• _Data shown_:
____________________

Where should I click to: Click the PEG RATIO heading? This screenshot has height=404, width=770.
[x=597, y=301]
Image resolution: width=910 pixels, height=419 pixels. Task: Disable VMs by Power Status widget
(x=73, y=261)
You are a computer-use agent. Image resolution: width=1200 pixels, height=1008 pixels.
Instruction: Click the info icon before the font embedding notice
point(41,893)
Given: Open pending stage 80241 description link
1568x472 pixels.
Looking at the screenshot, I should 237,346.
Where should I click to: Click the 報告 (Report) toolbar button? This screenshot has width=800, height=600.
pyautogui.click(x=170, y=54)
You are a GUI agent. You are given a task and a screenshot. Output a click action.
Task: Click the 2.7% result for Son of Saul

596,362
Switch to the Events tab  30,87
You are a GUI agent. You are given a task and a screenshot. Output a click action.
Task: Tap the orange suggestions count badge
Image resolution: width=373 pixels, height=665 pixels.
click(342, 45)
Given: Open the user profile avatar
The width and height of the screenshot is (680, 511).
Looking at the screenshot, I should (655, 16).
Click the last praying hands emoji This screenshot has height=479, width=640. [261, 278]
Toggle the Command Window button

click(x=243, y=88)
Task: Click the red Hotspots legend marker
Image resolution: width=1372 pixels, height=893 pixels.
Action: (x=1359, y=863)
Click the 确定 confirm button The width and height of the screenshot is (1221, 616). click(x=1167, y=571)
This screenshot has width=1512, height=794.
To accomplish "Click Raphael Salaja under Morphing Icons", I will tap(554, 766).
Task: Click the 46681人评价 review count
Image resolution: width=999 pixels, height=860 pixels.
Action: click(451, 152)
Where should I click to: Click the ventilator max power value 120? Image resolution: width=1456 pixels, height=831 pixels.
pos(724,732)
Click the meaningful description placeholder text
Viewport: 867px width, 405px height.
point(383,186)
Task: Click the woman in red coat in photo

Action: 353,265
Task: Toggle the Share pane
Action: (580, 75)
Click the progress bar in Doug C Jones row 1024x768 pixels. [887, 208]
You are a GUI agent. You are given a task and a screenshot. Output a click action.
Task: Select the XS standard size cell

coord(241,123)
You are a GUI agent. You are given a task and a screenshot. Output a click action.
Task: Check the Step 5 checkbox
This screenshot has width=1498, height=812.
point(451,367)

____________________

Please make the answer a complete, exact reproduction of the records.

Where should I click to: Click the PEG RATIO heading? This screenshot has height=404, width=770.
[x=597, y=301]
Image resolution: width=910 pixels, height=419 pixels. Task: Disable VMs by Power Status widget
(x=73, y=261)
You are a computer-use agent. Image resolution: width=1200 pixels, height=1008 pixels.
Instruction: Click the info icon before the font embedding notice
point(41,893)
Given: Open pending stage 80241 description link
1568x472 pixels.
Looking at the screenshot, I should 237,346.
Where should I click to: Click the 報告 (Report) toolbar button? This screenshot has width=800, height=600.
pyautogui.click(x=170, y=54)
You are a GUI agent. You are given a task and a screenshot. Output a click action.
Task: Click the 2.7% result for Son of Saul

596,362
Switch to the Events tab  30,87
You are a GUI agent. You are given a task and a screenshot. Output a click action.
Task: Tap the orange suggestions count badge
Image resolution: width=373 pixels, height=665 pixels.
click(342, 45)
Given: Open the user profile avatar
The width and height of the screenshot is (680, 511).
Looking at the screenshot, I should (655, 16).
Click the last praying hands emoji This screenshot has height=479, width=640. [261, 278]
Toggle the Command Window button

click(x=243, y=88)
Task: Click the red Hotspots legend marker
Image resolution: width=1372 pixels, height=893 pixels.
Action: (x=1359, y=863)
Click the 确定 confirm button The width and height of the screenshot is (1221, 616). click(x=1167, y=571)
This screenshot has width=1512, height=794.
To accomplish "Click Raphael Salaja under Morphing Icons", I will tap(554, 766).
Task: Click the 46681人评价 review count
Image resolution: width=999 pixels, height=860 pixels.
Action: click(451, 152)
Where should I click to: Click the ventilator max power value 120? Image resolution: width=1456 pixels, height=831 pixels.
pos(724,732)
Click the meaningful description placeholder text
Viewport: 867px width, 405px height.
point(383,186)
Task: Click the woman in red coat in photo

Action: 353,265
Task: Toggle the Share pane
Action: (580, 75)
Click the progress bar in Doug C Jones row 1024x768 pixels. [887, 208]
You are a GUI agent. You are given a task and a screenshot. Output a click action.
Task: Select the XS standard size cell

coord(241,123)
You are a GUI agent. You are given a task and a screenshot. Output a click action.
Task: Check the Step 5 checkbox
This screenshot has width=1498, height=812.
point(451,367)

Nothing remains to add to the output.